You can do it in the same way as a regular dataset, just include a sync_time parameter with a value >= 900 seconds

from carto.datasets import DatasetManager

# how often to sync the dataset (in seconds)
SYNC_TIME = 900
# write here the URL for the dataset to sync
URL_TO_DATASET = ""

dataset_manager = DatasetManager(auth_client)
dataset = dataset_manager.create(URL_TO_DATASET, SYNC_TIME)

Alternatively, if you need to do further work with the sync dataset, you can use the SyncTableJobManager

from carto.sync_tables import SyncTableJobManager
import time

# how often to sync the dataset (in seconds)
SYNC_TIME = 900
# write here the URL for the dataset to sync
URL_TO_DATASET = ""

syncTableManager = SyncTableJobManager(auth_client)
syncTable = syncTableManager.create(URL_TO_DATASET, SYNC_TIME)

# return the id of the sync
sync_id = syncTable.get_id()

while(syncTable.state != 'success'):
    time.sleep(5)
    syncTable.refresh()
    if (syncTable.state == 'failure'):
        print('The error code is: ' + str(syncTable.error_code))
        print('The error message is: ' + str(syncTable.error_message))
        break

# force sync
syncTable.refresh()
syncTable.force_sync()

Get a list of all the current import jobs

from carto.file_import import FileImportJobManager

file_import_manager = FileImportJobManager(auth_client)
file_imports = file_import_manager.all()

Get all the datasets

from carto.datasets import DatasetManager

dataset_manager = DatasetManager(auth_client)
datasets = dataset_manager.all()

Get a specific dataset

from carto.datasets import DatasetManager

# write here the ID of the dataset to retrieve
DATASET_ID = ""

dataset_manager = DatasetManager(auth_client)
dataset = dataset_manager.get(DATASET_ID)

Delete a dataset

from carto.datasets import DatasetManager

# write here the ID of the dataset to retrieve
DATASET_ID = ""

dataset_manager = DatasetManager(auth_client)
dataset = dataset_manager.get(DATASET_ID)
dataset.delete()

Please refer to the carto package API documentation and the examples folder to find out about the rest of the parameters accepted by constructors and methods.

External database connectors

The CARTO Python client implements the database connectors feature of the Import API

The database connectors allow importing data from an external database into a CARTO table by using the connector parameter.

There are several types of database connectors that you can connect to your CARTO account.

Please refer to the database connectors documentation for supported external databases.

As an example, this code snippets imports data from a Hive table into CARTO:

from carto.datasets import DatasetManager

dataset_manager = DatasetManager(auth_client)

connection = {
  "connector": {
    "provider": "hive",
    "connection": {
      "server": "YOUR_SERVER_IP",
      "database": "default",
      "username": "YOUR_USER_NAME",
      "password": "YOUR_PASSWORD"
    },
    "schema": "default",
    "table": "YOUR_HIVE_TABLE"
  }
}

table = dataset_manager.create(None, None, connection=connection)

You still can configure a sync external database connector, by providing the interval parameter:

table = dataset_manager.create(None, 900, connection=connection)

DatasetManager vs FileImportJobManager and SyncTableJobManager

The DatasetManager is conceptually different from both FileImportJobManager and SyncTableJobManager.
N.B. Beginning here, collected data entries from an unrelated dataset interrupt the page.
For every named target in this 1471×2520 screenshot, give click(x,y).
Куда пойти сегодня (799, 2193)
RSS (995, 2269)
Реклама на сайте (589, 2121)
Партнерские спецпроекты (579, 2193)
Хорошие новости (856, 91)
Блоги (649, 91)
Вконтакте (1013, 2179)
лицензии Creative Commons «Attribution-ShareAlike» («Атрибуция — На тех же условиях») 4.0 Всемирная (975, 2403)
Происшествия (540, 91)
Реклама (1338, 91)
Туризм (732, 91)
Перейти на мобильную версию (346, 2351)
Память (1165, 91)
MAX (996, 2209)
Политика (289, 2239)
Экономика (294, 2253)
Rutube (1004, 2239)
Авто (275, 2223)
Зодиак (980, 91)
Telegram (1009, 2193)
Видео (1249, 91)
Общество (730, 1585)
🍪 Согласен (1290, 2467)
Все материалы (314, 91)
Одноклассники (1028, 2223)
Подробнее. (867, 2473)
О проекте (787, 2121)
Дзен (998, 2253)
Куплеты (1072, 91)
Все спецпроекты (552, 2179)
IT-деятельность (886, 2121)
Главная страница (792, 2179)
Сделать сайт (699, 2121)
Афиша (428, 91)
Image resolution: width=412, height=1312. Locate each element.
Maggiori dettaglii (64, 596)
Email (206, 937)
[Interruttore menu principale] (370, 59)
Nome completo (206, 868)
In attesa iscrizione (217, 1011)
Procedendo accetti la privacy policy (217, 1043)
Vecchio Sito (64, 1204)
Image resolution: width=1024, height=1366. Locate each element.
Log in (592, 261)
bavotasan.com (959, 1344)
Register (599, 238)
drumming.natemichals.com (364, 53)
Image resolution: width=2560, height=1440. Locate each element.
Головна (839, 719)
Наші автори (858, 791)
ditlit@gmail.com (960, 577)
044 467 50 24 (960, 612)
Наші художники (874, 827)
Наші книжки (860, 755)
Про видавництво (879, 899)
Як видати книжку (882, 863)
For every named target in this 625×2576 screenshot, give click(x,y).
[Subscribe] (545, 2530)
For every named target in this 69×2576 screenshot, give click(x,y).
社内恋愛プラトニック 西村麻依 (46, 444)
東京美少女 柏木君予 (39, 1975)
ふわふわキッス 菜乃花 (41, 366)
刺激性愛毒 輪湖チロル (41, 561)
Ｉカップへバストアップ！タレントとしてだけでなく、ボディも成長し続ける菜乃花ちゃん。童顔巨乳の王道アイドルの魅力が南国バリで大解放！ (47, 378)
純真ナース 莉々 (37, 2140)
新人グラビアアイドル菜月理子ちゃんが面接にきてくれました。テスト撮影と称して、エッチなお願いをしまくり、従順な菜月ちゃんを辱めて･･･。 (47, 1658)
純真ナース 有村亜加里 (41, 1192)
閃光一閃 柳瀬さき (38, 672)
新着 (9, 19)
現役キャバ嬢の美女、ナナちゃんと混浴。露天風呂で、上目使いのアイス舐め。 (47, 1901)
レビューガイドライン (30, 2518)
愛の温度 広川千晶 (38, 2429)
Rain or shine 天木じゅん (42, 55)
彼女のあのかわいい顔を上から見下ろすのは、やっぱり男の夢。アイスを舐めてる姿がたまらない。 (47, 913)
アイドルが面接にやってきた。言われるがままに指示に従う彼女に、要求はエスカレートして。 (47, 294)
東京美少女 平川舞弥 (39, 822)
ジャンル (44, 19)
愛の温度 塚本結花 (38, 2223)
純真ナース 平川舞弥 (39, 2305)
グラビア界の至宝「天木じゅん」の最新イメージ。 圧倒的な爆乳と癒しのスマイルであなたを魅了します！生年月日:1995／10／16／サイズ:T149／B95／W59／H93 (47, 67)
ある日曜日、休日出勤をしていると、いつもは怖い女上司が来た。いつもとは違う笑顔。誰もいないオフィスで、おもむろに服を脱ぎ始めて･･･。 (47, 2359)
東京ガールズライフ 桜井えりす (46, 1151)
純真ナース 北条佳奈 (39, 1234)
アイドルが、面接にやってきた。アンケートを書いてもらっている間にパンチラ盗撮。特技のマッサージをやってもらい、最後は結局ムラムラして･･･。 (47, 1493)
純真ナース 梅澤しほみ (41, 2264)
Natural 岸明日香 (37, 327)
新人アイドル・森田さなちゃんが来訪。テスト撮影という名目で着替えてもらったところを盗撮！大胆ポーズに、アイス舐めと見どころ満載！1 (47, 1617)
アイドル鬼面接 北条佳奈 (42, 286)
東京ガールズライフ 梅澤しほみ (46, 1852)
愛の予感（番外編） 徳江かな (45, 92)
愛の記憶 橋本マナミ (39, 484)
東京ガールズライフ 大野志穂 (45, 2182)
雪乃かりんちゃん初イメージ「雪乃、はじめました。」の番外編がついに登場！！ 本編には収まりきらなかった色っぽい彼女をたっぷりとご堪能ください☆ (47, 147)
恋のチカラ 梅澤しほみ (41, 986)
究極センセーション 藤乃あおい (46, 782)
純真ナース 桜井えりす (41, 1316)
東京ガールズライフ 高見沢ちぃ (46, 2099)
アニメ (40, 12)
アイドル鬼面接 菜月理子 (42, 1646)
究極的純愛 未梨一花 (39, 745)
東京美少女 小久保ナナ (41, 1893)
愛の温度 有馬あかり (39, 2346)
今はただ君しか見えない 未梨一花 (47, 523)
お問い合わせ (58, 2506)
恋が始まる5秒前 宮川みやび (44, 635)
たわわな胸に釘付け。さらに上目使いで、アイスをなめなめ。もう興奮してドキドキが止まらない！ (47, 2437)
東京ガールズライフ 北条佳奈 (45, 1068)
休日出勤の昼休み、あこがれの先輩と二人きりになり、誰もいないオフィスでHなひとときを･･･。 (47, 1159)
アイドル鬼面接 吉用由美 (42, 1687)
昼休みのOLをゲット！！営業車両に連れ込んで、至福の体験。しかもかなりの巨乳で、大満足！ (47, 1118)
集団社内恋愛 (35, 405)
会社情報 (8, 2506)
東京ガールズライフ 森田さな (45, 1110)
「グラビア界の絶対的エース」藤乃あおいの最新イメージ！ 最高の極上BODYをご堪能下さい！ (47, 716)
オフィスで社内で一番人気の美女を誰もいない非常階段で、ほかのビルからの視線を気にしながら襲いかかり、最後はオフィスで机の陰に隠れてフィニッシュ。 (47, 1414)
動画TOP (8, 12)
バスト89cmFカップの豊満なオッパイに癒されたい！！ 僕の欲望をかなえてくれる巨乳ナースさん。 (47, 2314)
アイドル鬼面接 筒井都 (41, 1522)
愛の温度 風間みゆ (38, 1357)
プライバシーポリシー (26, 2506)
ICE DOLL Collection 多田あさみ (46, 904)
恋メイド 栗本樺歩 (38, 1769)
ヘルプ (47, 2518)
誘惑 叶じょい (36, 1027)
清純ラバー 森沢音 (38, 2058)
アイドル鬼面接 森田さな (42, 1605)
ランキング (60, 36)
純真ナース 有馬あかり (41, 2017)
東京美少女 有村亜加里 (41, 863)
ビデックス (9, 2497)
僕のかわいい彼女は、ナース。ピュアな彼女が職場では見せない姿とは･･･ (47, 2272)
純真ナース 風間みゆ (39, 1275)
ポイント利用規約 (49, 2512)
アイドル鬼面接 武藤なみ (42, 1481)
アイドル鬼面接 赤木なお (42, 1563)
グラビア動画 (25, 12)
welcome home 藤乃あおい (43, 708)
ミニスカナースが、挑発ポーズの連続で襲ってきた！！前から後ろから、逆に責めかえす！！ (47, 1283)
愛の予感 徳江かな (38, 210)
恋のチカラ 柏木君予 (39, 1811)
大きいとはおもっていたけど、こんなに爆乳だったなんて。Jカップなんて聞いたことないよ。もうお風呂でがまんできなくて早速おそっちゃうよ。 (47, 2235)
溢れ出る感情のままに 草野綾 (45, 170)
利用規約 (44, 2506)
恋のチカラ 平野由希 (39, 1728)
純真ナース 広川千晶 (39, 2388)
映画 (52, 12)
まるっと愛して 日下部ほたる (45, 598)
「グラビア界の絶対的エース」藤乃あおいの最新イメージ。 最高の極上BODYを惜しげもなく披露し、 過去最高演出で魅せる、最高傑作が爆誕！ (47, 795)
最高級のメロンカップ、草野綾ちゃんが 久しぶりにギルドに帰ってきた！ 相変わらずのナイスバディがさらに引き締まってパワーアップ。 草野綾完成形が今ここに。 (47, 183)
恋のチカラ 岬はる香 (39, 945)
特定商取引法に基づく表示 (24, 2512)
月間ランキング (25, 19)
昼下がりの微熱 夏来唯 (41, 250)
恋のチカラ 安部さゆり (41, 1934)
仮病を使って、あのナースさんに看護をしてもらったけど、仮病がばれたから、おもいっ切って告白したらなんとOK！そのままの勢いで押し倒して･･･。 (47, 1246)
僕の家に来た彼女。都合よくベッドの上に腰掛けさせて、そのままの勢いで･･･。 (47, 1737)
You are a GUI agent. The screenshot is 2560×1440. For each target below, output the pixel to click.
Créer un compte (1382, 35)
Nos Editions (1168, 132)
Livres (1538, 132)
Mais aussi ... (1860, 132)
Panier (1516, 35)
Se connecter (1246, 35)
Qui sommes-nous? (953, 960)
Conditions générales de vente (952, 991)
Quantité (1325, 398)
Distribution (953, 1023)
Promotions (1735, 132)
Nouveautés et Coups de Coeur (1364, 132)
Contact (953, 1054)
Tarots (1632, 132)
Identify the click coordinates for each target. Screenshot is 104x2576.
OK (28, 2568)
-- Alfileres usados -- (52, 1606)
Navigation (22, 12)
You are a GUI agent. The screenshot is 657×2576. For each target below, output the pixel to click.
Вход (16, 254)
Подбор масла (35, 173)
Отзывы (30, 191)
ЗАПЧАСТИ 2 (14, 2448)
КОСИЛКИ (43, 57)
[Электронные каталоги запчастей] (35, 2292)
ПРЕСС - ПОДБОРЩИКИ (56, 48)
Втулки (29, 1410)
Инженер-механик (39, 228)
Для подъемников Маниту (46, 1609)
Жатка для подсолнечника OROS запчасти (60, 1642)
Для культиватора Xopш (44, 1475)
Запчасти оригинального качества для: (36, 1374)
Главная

These later ones are JobManagers, that means that they create and return a job using the CARTO Import API. It’s responsibility of the developer to check the state of the job to know whether the dataset import job is completed, or has failed, errored, etc.

As an example, this code snippet uses the FileImportJobManager to create an import job:

# write here the URL for the dataset or the path to a local file (local to the server...)
LOCAL_FILE_OR_URL = "https://academy.cartodb.com/d/tornadoes.zip"

file_import_manager = FileImportJobManager(auth_client)
file_import = file_import_manager.create(LOCAL_FILE_OR_URL)

# return the id of the import
file_id = file_import.get_id()

file_import.run()
while(file_import.state != "complete" and file_import.state != "created"
            and file_import.state != "success"):
    time.sleep(5)
    file_import.refresh()
    if (file_import.state == 'failure'):
        print('The error code is: ' + str(file_import))
        break

Note that with the FileImportJobManager we are creating an import job and we check the state of the job.

On the other hand the DatasetManager is an utility class that works at the level of Dataset. It creates and returns a Dataset instance. Internally, it uses a FileImportJobManager or a SyncTableJobManager depending on the parameters received and is able to automatically check the state of the job it creates to properly return a Dataset instance once the job finishes successfully or a CartoException in any other case.

As an example, this code snippet uses the DatasetManager to create a dataset:

# write here the path to a local file (local to the server...) or remote URL
LOCAL_FILE_OR_URL = "https://academy.cartodb.com/d/tornadoes.zip"

# to use the DatasetManager you need an enterprise account
auth_client = APIKeyAuthClient(BASE_URL, API_KEY)

dataset_manager = DatasetManager(auth_client)
dataset = dataset_manager.create(LOCAL_FILE_OR_URL)

# the create method will wait up to 10 minutes until the dataset is uploaded.

In this case, you don’t have to check the state of the import job, since it’s done automatically by the DatasetManager. On the other hand, you get a Dataset instance as a result, instead of a FileImportJob instance.